In the former washroom of HAUNT, Bastian Gehbauer shows his second work Untitled (2022) in the form of photographs that question the relationship between image and space. The work itself was created before the exhibition was set up in HAUNT. They show fragments of all the rooms and corridors including the washroom – condensing the entire building into a single space. It is a “mis en abym”, a picture within a picture and at the same time a room within a room installation.
Marta Dyachenko
Where Shirin Sabahi’s work expands towards the inside and the outside of the exhibition space by using transparency and references past fatal happenings (like Bastian Gehbauer), the newly produced work schiffbar ent.mach(t)ung (2022) by Ukrainian-born artist Marta Dyachenko deals with the present.

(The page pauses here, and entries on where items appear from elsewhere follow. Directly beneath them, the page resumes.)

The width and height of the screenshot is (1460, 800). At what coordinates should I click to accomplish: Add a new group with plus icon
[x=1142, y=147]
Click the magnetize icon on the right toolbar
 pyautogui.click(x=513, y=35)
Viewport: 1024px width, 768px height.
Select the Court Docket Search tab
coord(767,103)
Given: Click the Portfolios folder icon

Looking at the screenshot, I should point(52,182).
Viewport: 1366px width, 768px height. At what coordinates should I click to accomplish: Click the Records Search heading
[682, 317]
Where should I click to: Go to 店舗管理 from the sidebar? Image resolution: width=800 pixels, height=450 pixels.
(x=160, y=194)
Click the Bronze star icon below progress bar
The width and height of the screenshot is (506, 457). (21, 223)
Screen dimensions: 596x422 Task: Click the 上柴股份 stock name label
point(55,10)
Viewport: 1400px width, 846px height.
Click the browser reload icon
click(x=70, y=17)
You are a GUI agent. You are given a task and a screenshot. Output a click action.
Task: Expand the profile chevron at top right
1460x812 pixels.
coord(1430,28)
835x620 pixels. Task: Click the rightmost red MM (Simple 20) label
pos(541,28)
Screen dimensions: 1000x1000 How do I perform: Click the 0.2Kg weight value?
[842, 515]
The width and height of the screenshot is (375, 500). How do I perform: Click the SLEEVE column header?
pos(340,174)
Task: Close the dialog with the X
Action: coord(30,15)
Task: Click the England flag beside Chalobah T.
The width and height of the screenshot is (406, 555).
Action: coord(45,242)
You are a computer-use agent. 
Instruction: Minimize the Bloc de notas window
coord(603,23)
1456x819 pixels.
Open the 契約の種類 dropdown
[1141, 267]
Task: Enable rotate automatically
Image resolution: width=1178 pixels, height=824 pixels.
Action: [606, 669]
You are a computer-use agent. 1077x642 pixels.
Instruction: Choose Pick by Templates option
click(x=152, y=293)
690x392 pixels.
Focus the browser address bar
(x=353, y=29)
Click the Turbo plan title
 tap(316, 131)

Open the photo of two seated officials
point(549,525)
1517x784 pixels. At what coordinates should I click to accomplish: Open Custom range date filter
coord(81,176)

With schiffbar ent.mach(t)ung, she develops a kind of ideological counterpart to her already existing sculptural series schiffbar machung by taking up the current consequences of the war-related sanctions imposed by Russia. Since the beginning of the war against Ukraine, the yachts of Russian oligarchs – the economic powers behind Vladimir Putin – have been detained, including that of Alisher Usmanov: “Shrouded, the oligarch Usmanov’s ship lies in harbour of Hamburg. Put simply, the yacht in its current shrouded form turns into a sculpture in public space, almost like a work by Christo and Jeanne-Claude. The simple, geometric shape reminds me of architectural models by Kasimir Malewitsch. This “disempowerment” suits the yacht much better; its form is now taking on references to the tradition of free and democratic thinking that Malewitsch is representing.”
Thomas Putze
Thomas Putzes and Bretz/Holliger’s collaborative work Predecessor (Vorgänger) (2022) consists of 4 white walls using the entire space of a room, representing an impenetrable spatial division. During a performance, the walls are penetrated by the performer’s actions. Starting with delicate touches his actions culminate in a brutal treatment of the walls. As a “predecessor” he is paving new paths in the space for the visitors, but also leaving behind devastation.